I see 'compatibility' as a very minor issue at this point. If you choose the right hardware, and spend just a modest amount of time following a good guide to set everything up, then everything works.
Once you've set up a system a time or two (I've created 6 Hackintoshes from scratch now, and installed on 2 laptops, and 3 pre-built (AMD) desktops) what you need to do becomes fairly routine. On my most recent build, using a Gigabyte GA-G31M-S2L, it took me 20 minutes from build, to fully working 10.5.3 install that screams. Everything works, all system components, add on cards -that can't even even be used with a real Mac other than the MacPro- sleep/shutdown/restart every application that'll run on any Mac- all work. I didn't even open the terminal ONCE! I didn't myself touch a single kext file.

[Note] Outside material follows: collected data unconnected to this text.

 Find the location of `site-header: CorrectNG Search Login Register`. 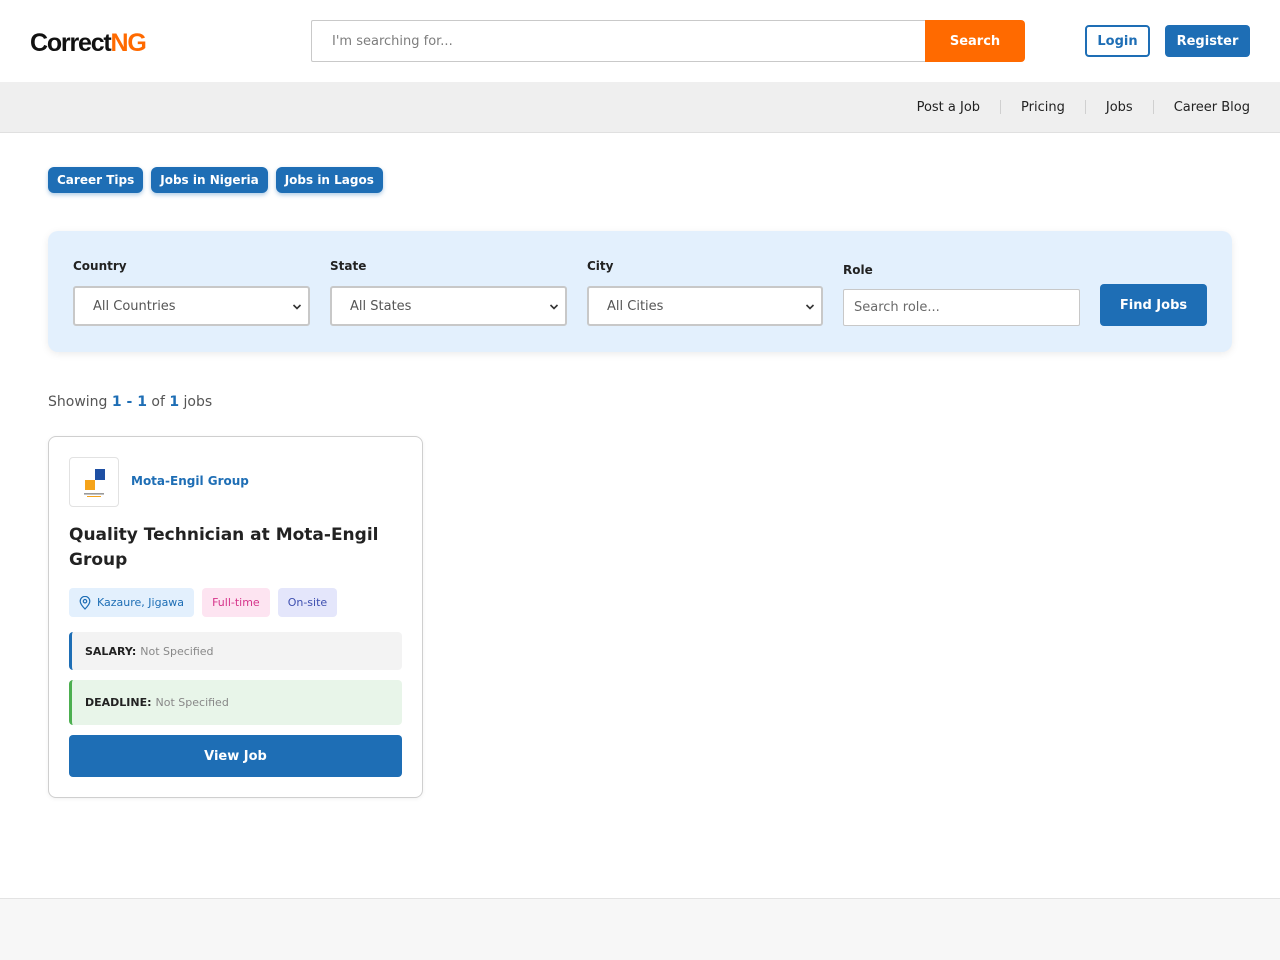

site-header: CorrectNG Search Login Register is located at coordinates (640, 41).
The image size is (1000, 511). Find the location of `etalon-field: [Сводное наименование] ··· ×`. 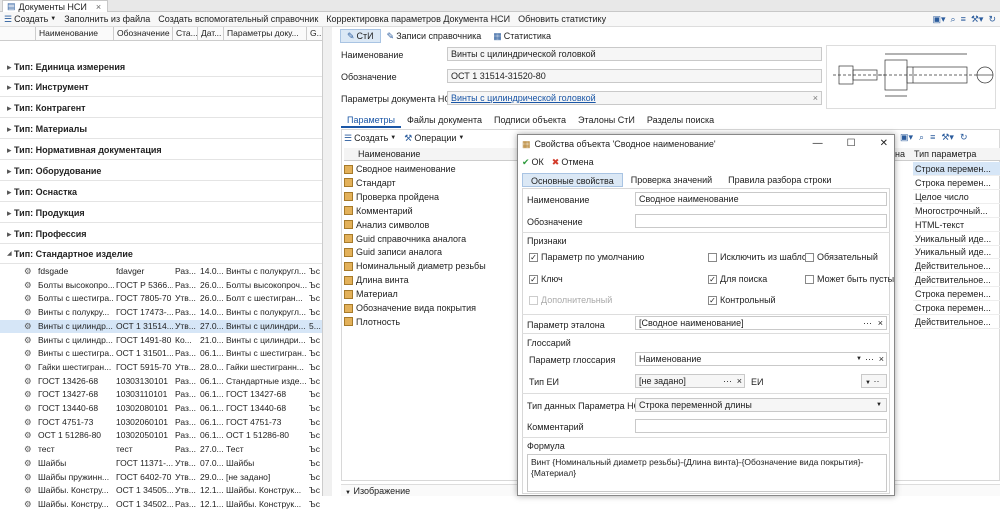

etalon-field: [Сводное наименование] ··· × is located at coordinates (761, 323).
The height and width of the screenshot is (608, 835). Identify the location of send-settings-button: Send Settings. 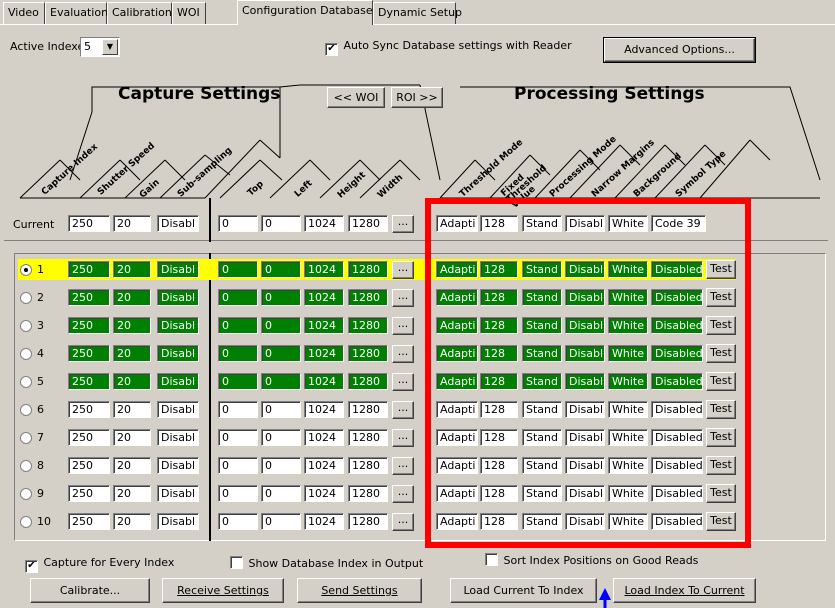
(360, 590).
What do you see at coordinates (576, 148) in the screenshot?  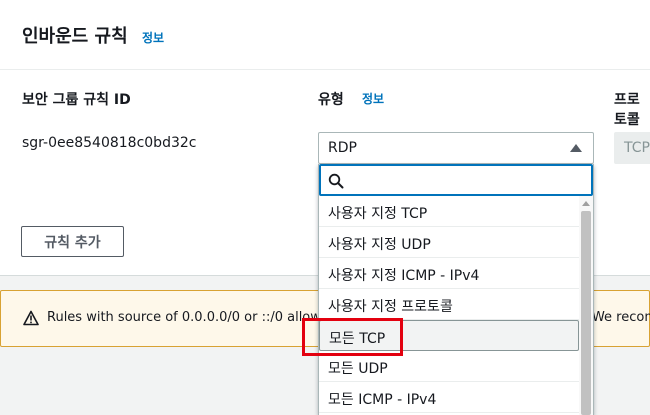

This week, I'm doing a new Windows based PC build, and I purposefully picked an ECS board that I have no idea right off if it's Hackintosh-compatible or not, just to see if I can also get a dual boot OSX install on it without having a clue if it's been done before on that board or not. A board I know is supported no longer presents even the slightest challenge, and that's no exaggeration. About the only issue that's cropped up for me recently to spend more than 5 minutes figuring out, has been the '45nm bug' using Wolfdale and Yorkfield processors with OSX. Even that took maybe 10 minutes of reading other people's guides to straighten out. The same will be the case for anyone that just gets used to the set of rules a 'Hackintosh' has.
To put things in perspective, with my last build, installing Windows XP 64-bit was BY FAR, vastly more of a challenge than OSX on the same hardware! And that's not to say installing XP x64 was all that hard, just OSX was that easy. Finding all the x64 drivers was much more of a PITA than anything on the OSX side! (Especially Microsoft HD audio). On the OSX side, everything just worked OOB. Even the graphic card merely required a small change in the apple.Boot.plist to enable full QE/CI, and that's it. (At this point, even NVinject and other tools like that are largely unnecessary so long as you use supported cards).
With Hackintosh builds, you simply have to change your thinking slightly about what is the 'norm' as far as platform rules. The machines are perfectly stable so long as you play by the rules. If you login as root and go screwing about with the terminal like a nutcase, you can easily screw up a real Mac or a Linux system. Likewise, go installing core system updates straight from Apple willy-nilly on a Hackintosh and you'll screw it up. But learn and follow the new set of rules, and you'll have a stable, 100% perfectly working machine.